(Saved entries)
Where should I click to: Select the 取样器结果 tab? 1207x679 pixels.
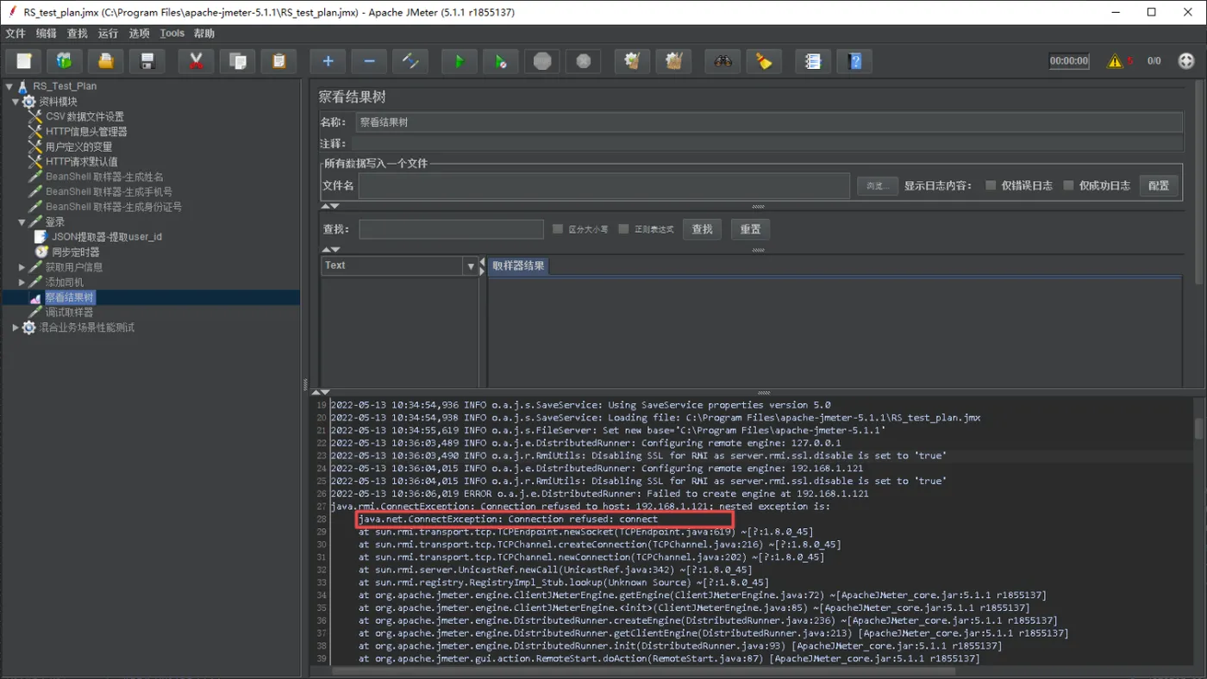[518, 266]
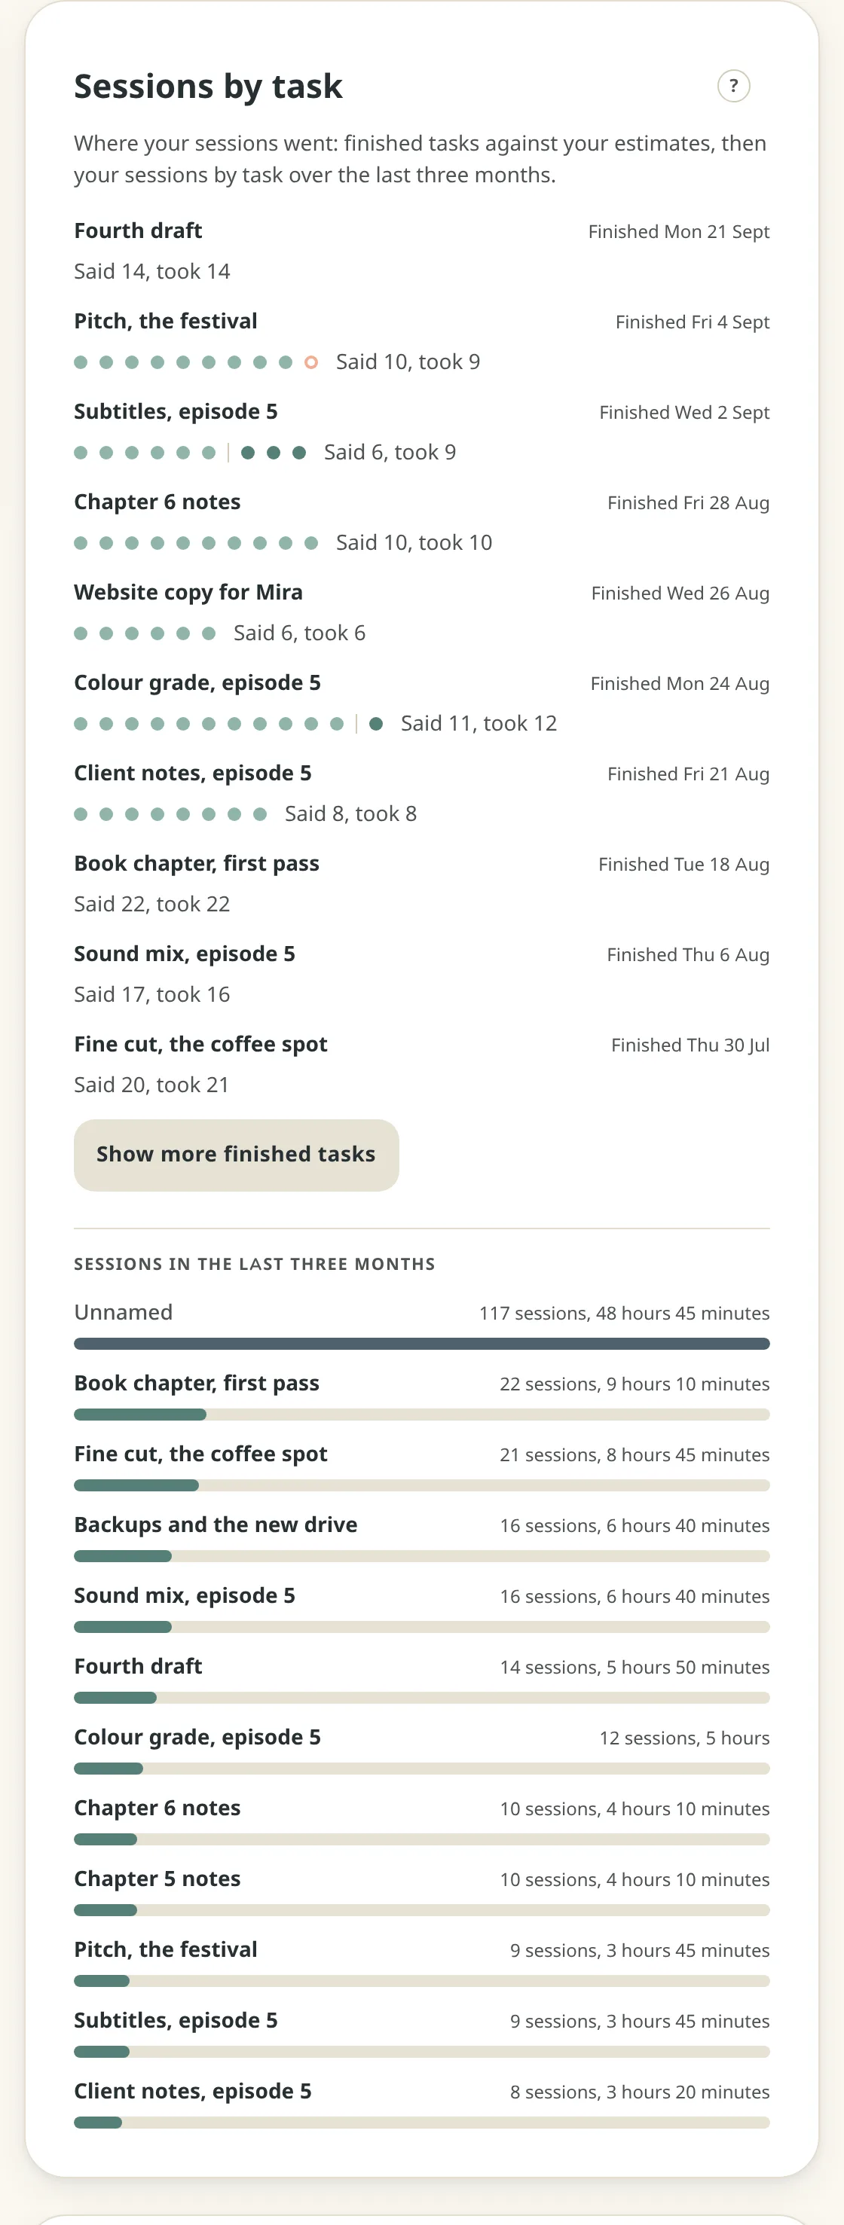Click the first dark dot after the divider in Subtitles, episode 5
This screenshot has width=844, height=2225.
tap(248, 453)
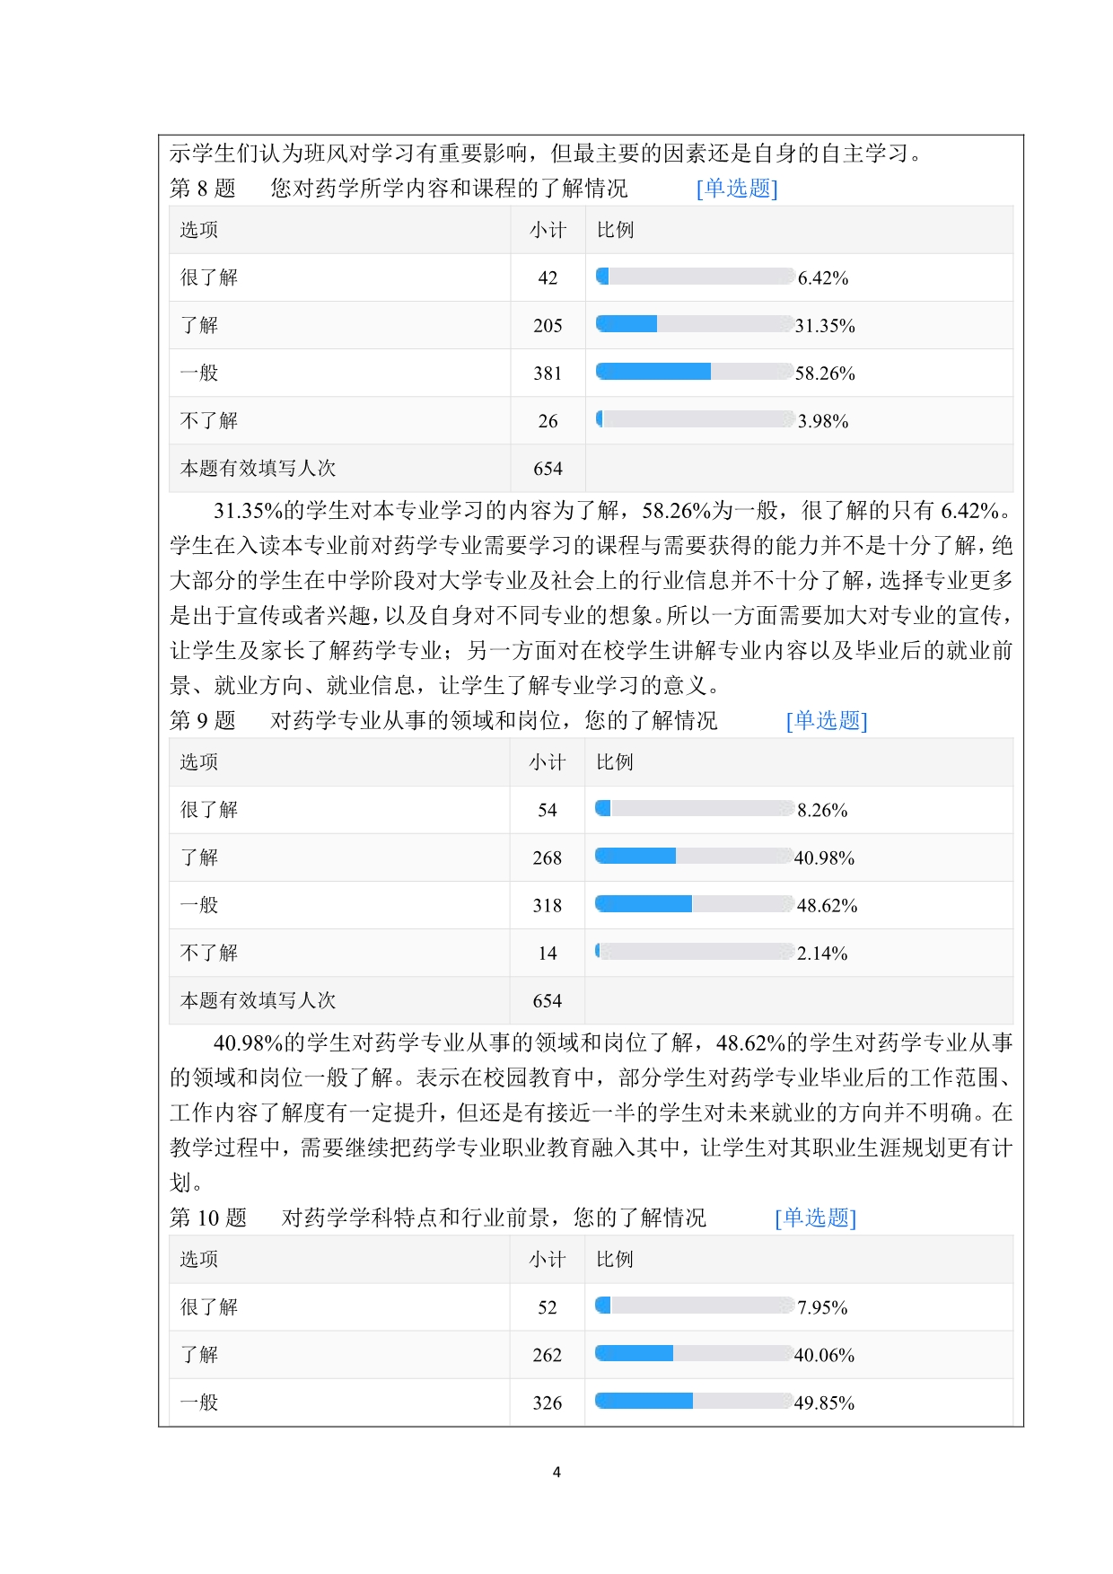
Task: Click the 49.85% bar in question 10
Action: (695, 1402)

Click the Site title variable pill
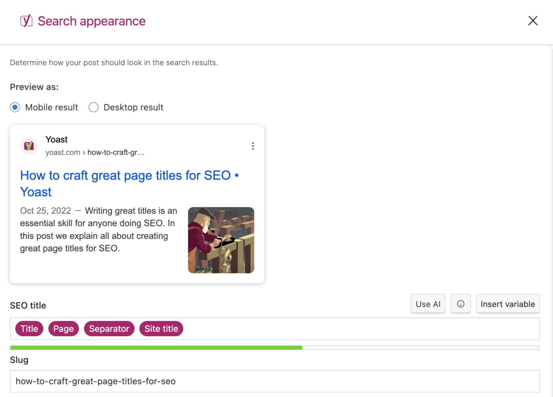(161, 328)
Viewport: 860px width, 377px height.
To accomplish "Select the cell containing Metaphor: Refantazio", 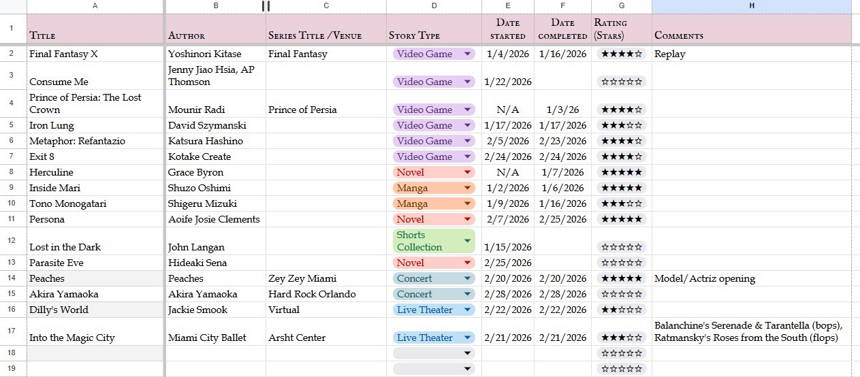I will (95, 141).
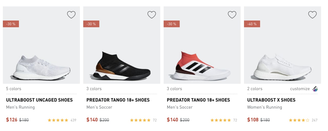Show the "5 colors" options for Ultraboost Uncaged

(x=14, y=89)
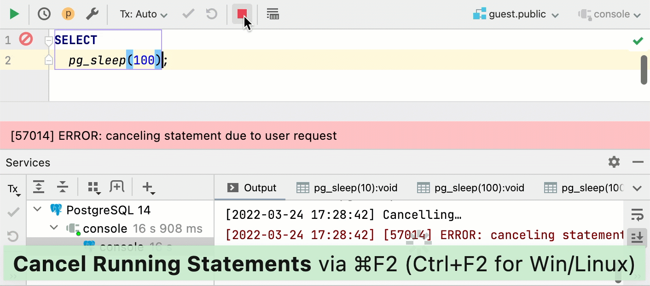
Task: Expand all nodes in the Services tree
Action: pyautogui.click(x=39, y=187)
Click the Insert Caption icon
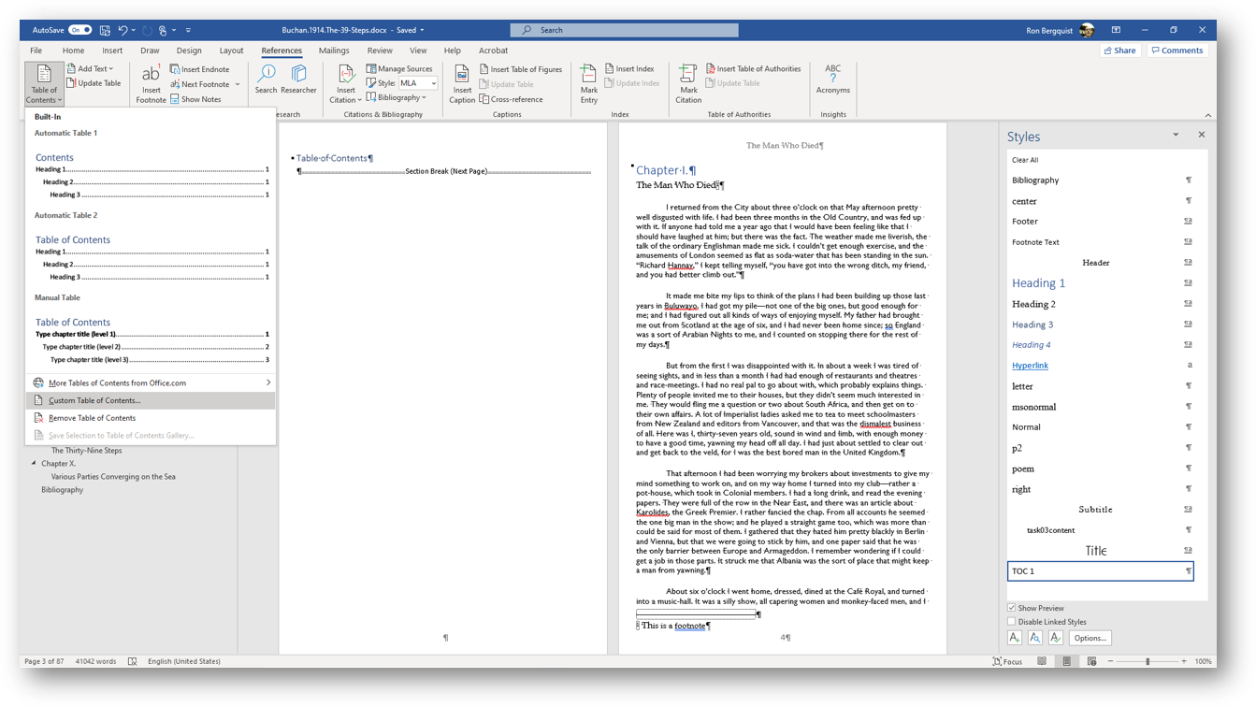This screenshot has height=707, width=1256. point(462,76)
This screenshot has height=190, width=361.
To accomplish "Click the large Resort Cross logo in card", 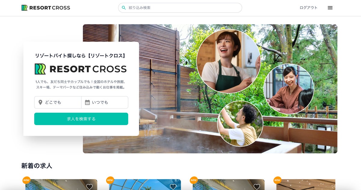I will 81,69.
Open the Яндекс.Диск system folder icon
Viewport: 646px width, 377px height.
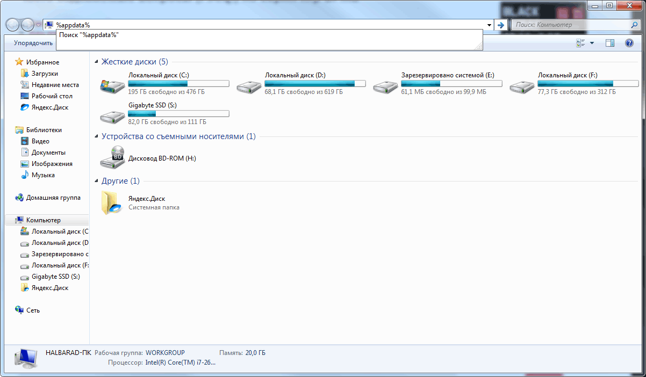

**TASK:** Set down word for word the lines from the opening of the entries above through the line that contains "Viewport: 860px width, 377px height.", and omit every picture.

**OUTPUT:**
Where should I click to: Select the 取样器结果 tab? 1207x679 pixels.
[518, 266]
Click the first dark dot after the divider in Subtitles, episode 5
This screenshot has width=844, height=2225.
tap(248, 453)
Task: Click the 49.85% bar in question 10
Action: (695, 1402)

Click the Site title variable pill
(161, 328)
Viewport: 860px width, 377px height.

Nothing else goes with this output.